JPY – USD/JPY Moving Towards 4-year Trend Line
Yesterday’s manufacturing survey from Japan was not inspiring though the Chinese PMI was more encouraging. The Japanese Tankan survey came in weaker than expected at -4 on expectations of -2. The Chinese flash HSBC PMI climbed to 49 in the month of December from 47.7 in November. The survey was below the 50 boom/bust level for the 2nd month in a row but the improvement is encouraging.
Despite the negative Japanese data the USD/JPY appears to be taking its cues primarily from the movements of the USD. Yesterdays’ strong US Empire State Manufacturing Index and lower than expected weekly unemployment claims provided a pause in the bearish market sentiment and allowed for the USD to come off of its highs across the board.
Should the near-term trend of USD strength continue the USD/JPY could test the June 2007 trend line which comes in at 78.50. A break here will expose the post-intervention high of 79.50. To the downside the December 8th low of 77.15 may be supportive.
Gold – Look to the USD Index
Commodity prices all took a plunge on Wednesday with crude oil down 5% and gold plummeting almost $100. A tepid rebound was seen on Thursday but the retracements pale in comparison to the price declines.
There have been multiple theories for the decline in commodity prices floating around on the forex blogs, some ranging from bearish technicals, central bank selling, or a liquidation squeeze. We believe that a strong USD has been weighing on commodity prices. This trend of lower commodity prices could continue given the USD index (DXY) is now trading at its highest level of the year.
The 20-day moving average is now at 1.3420 and has served as a significant resistance level with the EUR/USD last closing above this line on November 3rd. While weekly stochastics are beginning to look oversold the monthly stochastics still have room to move lower.
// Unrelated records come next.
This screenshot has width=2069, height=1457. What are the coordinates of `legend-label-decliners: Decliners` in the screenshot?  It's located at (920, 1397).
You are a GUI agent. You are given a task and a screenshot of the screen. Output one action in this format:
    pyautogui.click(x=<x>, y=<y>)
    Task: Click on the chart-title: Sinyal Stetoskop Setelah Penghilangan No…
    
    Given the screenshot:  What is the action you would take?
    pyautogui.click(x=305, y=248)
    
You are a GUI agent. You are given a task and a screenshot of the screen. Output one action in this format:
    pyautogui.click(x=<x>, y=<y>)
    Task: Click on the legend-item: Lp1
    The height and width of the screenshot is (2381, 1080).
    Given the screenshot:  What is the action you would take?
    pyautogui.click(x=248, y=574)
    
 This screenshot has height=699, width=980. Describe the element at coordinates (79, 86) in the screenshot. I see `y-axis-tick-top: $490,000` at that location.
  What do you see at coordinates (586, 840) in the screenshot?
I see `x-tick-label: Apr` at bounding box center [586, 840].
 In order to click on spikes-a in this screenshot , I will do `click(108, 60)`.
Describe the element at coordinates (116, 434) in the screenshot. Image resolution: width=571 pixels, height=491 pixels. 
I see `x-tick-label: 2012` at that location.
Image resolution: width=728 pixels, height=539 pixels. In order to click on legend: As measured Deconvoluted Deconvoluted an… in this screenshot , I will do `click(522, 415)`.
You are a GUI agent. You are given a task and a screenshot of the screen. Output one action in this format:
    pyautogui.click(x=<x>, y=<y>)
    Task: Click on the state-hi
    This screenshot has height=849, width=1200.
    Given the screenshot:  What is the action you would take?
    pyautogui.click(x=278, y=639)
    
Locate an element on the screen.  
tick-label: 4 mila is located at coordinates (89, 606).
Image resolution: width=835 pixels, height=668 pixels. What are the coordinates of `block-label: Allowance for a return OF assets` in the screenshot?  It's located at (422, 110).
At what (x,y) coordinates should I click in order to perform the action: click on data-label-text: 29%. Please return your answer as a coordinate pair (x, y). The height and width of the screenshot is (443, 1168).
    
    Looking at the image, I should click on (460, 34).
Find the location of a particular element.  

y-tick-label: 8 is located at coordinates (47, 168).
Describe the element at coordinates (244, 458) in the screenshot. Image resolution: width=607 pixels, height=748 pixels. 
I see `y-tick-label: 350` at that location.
With the downtrend firmly entrenched the supports from the November low of 1.3260 and the October low of 1.3145 are within striking distance. A move higher may find willing sellers at the December high of 1.3550 and the November 18th high of 1.3610.
Sterling has been caught in a range trading environment between the levels of 1.5780 and 1.5660 where the 55-day moving average is found. With daily and monthly stochastics moving lower the November and October lows of 1.5420 and 1.5270 look to be within reach. Resistance for the GBP/USD can be found at the November 18th high of 1.5890 followed by the falling trend line from the August high which comes in at 1.5925.
The doji candlestick from December 8th stands out as the day’s low coincides with both the 55-day and the 100-day moving average. This may be the start of a base being formed for a test of the June 2007 trend line which comes in at 78.50. A break here will expose the post-intervention high of 79.50. To the downside the November 18th low of 76.55 is the last support prior to the pair’s all-time low at 75.56.
The pair continues to struggle to overcome the 0.9330 resistance level despite multiple attempts to move higher. A concerted move higher may find resistance at the 20-month moving average of 0.9380 followed by this year’s high of 0.9780. The downside may be capped at the support of 0.9065 which coincides with the pair’s 55-day moving average. Additional support is located at the November low of 0.8760.
The Wild Card
The daily stochastics for the USD/CAD are looking oversold as the pair approaches 1.0470 from the resistance line off of the October and November highs. Forex traders should note that a move lower in the pair could find support back at 1.0090 where the rising trend line from the July and December lows come into play. The 100-day moving average is also at 1.0080, a level that has proved to be supportive in October.